A gente teve, na década passada, uma cultura de pirataria gigantesca. A minha preocupação é que medidas tão rigorosas como essas acabem empurrando pessoas acostumadas com uma certa liberdade criativa para fora de plataformas mais estabelecidas. E aí a gente, novamente, voltaria a uma cultura de pirataria

Carlos Affonso de Souza

O especialista também reforça que a Europa vive um momento de revisão e criação de novas leis aplicáveis à internet. No início deste ano, tivemos a GDPR, que regulamentou a proteção de dados de pessoas físicas e acabou causando efeitos em todo o mundo. Estaríamos, portanto, vendo um grande acerto de contas.

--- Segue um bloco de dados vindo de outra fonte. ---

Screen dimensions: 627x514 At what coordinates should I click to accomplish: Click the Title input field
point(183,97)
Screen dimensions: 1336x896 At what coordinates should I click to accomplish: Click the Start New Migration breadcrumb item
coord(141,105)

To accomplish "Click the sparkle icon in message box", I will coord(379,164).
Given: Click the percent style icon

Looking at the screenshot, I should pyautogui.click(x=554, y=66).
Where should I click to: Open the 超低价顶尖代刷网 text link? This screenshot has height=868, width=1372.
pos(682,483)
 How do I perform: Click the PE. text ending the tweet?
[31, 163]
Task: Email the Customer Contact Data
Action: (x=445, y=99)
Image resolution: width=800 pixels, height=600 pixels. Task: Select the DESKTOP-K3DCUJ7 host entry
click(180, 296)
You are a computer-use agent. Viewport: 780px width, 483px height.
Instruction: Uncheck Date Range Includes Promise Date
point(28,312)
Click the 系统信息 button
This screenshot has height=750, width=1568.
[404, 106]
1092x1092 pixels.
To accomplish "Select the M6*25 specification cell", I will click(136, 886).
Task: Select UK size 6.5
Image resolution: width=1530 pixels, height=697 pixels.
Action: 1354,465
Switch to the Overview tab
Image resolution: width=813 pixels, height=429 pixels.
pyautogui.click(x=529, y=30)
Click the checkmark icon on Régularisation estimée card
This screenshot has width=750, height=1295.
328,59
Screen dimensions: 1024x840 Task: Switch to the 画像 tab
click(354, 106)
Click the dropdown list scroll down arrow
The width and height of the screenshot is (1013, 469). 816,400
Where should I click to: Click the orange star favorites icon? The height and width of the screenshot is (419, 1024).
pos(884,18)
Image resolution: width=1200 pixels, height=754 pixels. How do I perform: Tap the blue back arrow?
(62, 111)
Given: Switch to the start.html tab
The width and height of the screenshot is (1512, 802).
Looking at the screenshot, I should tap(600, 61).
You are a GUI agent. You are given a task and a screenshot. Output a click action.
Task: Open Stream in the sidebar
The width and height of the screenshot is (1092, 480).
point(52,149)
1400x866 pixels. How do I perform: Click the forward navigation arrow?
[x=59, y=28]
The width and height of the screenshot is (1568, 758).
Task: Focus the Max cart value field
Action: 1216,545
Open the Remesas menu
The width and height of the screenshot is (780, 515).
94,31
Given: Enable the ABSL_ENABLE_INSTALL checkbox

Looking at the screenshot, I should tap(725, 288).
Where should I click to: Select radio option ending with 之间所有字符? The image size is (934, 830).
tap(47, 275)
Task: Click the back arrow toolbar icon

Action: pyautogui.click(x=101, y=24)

Não seria surpresa nenhuma que, em proporções distintas, ocorra o mesmo com essa nova legislação. "Não acarretaria uma mudança imediata, mas serviria de influência", aponta Souza.

"A lei, sozinha, não é suficiente para mudar hábitos enraizados. A Europa corre um risco ao endurecer demais as regras. As pessoas vão se opor a um controle extremo que não é compatível com a internet e vão buscar alternativas para ter liberdade para acessar e transformar conteúdos".